En este monte se alzaba una fortaleza asmonea construida en el año 90 antes de Cristo por el rey Alejandro Janeo. El bastión fue destruido por los romanos y, en el 30 antes de Cristo, Herodes el Grande comenzó a edificar allí un palacio-fortaleza donde pasaba el invierno. Desde este lugar también se disfruta de una vista excepcional.

 

Los restos hallados hablan de un palacio excavado en la montaña, rodeado por un poblado destinado a la servidumbre. Desde aquí Herodes el Grande solía desplazarse para tratarse en el mar Muerto. Según la tradición, entre estos muros fue encarcelado Juan el Bautista y aquí Herodes Antipas accedió al deseo de Salomé, ordenando su decapitación. La fortaleza fue destruida por el rey Aretas IV en el año 37 y arrasada definitivamente por los romanos en el 71.

El bautismo de Jesús

El lugar evangélico más significativo es, sin duda, aquel donde tuvo lugar el bautismo de Jesús, la “Betania al otro lado del Jordán” mencionada en el Evangelio de Juan. En los primeros siglos del cristianismo era conocida como Bethabara y hoy como Al-Maghtas, término árabe que significa “bautismo” o “inmersión”. Aparece también en el famoso mapa de Madaba -otro de los lugares que visitar en Jordania-, un mosaico del siglo VI.

Importantes hallazgos arqueológicos confirman la identificación del lugar. Entre finales del siglo V y comienzos del VI, el emperador bizantino Anastasio I Dicoro mandó construir el primer templo dedicado a Juan el Bautista, descrito por los peregrinos de la época. Posteriormente se edificó la basílica de la Santísima Trinidad, una iglesia de al menos 27 metros de largo y más de 15 de ancho.

 

Zona del río Jordán en el que se bautizó Jesucristo

 

En los alrededores, las excavaciones han sacado a la luz cuevas de ermitaños, capillas, mosaicos, pavimentos de mármol y un gran baptisterio en forma de cruz. Muy cerca han aparecido también restos vinculados a la memoria del profeta Elías.

En 2015, toda el área fue declarada Patrimonio Mundial de la UNESCO. También aquí llama la atención la decisión de preservar el lugar sin intervenciones invasivas, como explica el director del sitio del Bautismo, Rustom Mkhjian: solo ligeras estructuras de madera cubren algunos puntos del yacimiento.
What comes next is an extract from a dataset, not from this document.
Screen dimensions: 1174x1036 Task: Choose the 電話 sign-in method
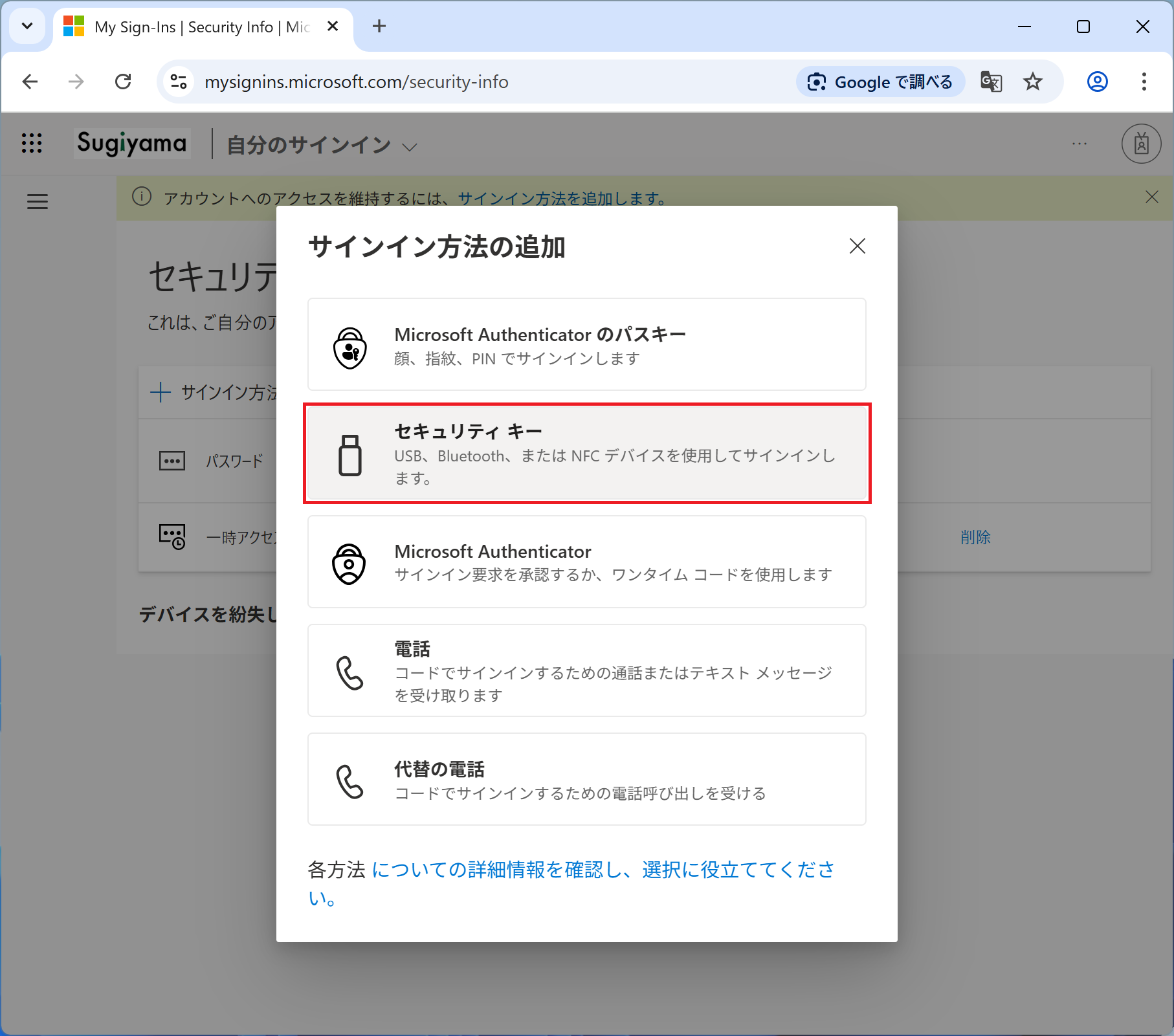click(x=586, y=670)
Pizzaballa: un octavo sacramento

"La Tierra Santa -afirma el cardenal Pierbattista Pizzaballa, patriarca latino de Jerusalén- es un quinto Evangelio. Me gusta definirla también como una especie de octavo sacramento, porque permite vivir una experiencia de encuentro con Jesús, física, tangible. Todos pueden ser perfectamente cristianos sin ir a Tierra Santa, pero quien va a Tierra Santa ve fortalecida y concretada su fe cristiana…".

Desde Jordania, el cardenal lanza este llamamiento a intensificar las peregrinaciones. Una invitación a tocar con las manos las piedras que dan testimonio de la vida de Jesús y a encontrarse con las piedras vivas que representan las comunidades cristianas de hoy: "Animo a todos a venir a Tierra Santa para vivir esta maravillosa experiencia de encuentro con Jesucristo y con su humanidad".